Today marks an important milestone for Wolfram|Alpha, and for computational knowledge in general: for the first time, Wolfram|Alpha is now on average giving complete, successful responses to more than 90% of the queries entered on its website (and with “nearby” interpretations included, the fraction is closer to 95%).
I consider this an impressive achievement—the hard-won result of many years of progressively filling out the knowledge and linguistic capabilities of the system.
The picture below shows how the fraction of successful queries (in green) has increased relative to unsuccessful ones (red) since Wolfram|Alpha was launched in 2009. And from the log scale in the right-hand panel, we can see that there’s been a roughly exponential decrease in the failure rate, with a half-life of around 18 months. It seems to be a kind of Moore’s law for computational knowledge: the net effect of innumerable individual engineering achievements and new ideas is to give exponential improvement.
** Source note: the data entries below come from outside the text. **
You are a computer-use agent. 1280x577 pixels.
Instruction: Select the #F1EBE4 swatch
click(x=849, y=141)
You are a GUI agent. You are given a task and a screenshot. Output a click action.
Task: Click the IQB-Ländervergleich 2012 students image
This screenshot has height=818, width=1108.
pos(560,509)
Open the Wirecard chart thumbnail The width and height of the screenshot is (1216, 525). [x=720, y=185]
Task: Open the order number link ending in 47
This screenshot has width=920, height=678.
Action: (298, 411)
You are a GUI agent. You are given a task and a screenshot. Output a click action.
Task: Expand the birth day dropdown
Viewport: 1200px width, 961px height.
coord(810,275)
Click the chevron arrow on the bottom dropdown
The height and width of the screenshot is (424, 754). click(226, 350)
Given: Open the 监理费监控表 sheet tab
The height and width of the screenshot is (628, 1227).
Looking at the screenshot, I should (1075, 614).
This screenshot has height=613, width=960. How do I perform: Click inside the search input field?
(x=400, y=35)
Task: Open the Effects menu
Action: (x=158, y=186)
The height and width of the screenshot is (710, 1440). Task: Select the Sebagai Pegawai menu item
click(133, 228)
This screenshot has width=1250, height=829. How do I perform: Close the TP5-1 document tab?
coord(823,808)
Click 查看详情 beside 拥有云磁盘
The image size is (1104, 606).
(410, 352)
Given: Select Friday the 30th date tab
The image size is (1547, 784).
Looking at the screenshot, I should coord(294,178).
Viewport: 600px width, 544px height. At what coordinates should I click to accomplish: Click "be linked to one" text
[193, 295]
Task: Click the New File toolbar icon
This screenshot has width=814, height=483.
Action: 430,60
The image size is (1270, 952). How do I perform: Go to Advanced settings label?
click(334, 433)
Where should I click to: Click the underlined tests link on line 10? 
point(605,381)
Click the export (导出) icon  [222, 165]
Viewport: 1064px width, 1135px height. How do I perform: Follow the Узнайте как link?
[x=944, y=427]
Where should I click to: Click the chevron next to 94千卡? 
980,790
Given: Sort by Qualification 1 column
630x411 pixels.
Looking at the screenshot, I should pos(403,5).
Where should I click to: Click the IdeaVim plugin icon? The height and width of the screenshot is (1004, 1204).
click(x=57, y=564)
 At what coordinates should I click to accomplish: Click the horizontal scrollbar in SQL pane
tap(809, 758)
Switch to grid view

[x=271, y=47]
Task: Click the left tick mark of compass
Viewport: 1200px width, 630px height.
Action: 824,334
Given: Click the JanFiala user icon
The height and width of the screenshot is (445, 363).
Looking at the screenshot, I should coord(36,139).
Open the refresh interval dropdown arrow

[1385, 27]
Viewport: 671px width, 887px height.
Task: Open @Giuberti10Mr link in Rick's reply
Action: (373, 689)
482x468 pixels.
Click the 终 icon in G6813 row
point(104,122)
But to celebrate reaching our 90% query success rate, I thought it’d be fun to take a look at some of what we’ve left behind. Ever since the early days of Wolfram|Alpha, we’ve been keeping a scrapbook of our favorite examples of “artificial stupidity”: places where Wolfram|Alpha gets the wrong idea, and applies its version of “artificial intelligence” to go off in what seems to us humans as a stupid direction.
Here’s an example, captured over a year ago (and now long-since fixed):
When we typed “guinea pigs”, we probably meant those furry little animals (which for example I once had as a kid). But Wolfram|Alpha somehow got the wrong idea, and thought we were asking about pigs in the country of Guinea, and diligently (if absurdly, in this case) told us that there were 86,431 of those in a 2008 count.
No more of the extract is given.